---- Supplied text

0

Suppose you have this .csv that we'll name "toComplete":

[Date,stock1, stock2, ...., stockn]
[30-jun-2015,"NA", "NA", ...., "NA"]
....
[30-Jun-1994,"NA","NA",....,"NA"]

with n = 1000 and number of row = 5000. Each row is for a different date. That's kind of a big file and I'm not really used to it. My goal is to fill the "NA" by values I'll take into other .csv. In fact, I have 1 file (still a .csv) for each stock. This means I have 1000 files for my stock and my file "toComplete".

Here are what looks like the files stock :

[Date, value1, value2]
[27-Jun-2015, v1, v2]
....
[14-Fev-2013,z1,z2]

They are less date in each stock's file than in the "toComplete" file and each date in stock's file is necessarily in "toComplete"'s file.

My question is : What is the best way to fill my file "toComplete" ? I tried by reading it line by line but this is very slow. I've been reading "toComplete" line by line and every each line I'm reading the 1000 stock's file to complete my file "toComplete". I think there are better solutions but I can't see them.

--------
---- Data block

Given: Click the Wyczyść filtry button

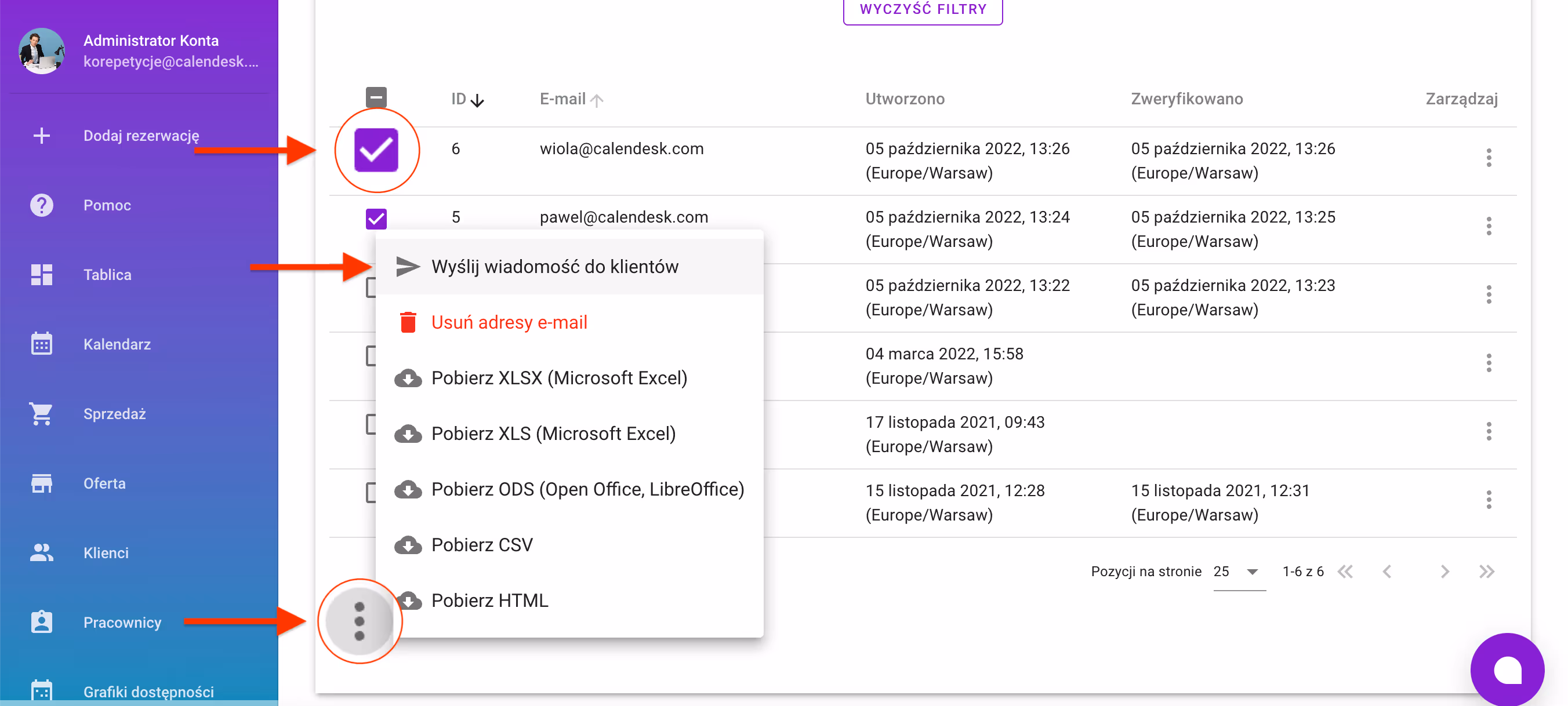Looking at the screenshot, I should pos(922,10).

--------

List every date that appears in the sample rows of the forum question about filling the "toComplete" CSV file.

Correct output:
30-jun-2015
30-Jun-1994
27-Jun-2015
14-Fev-2013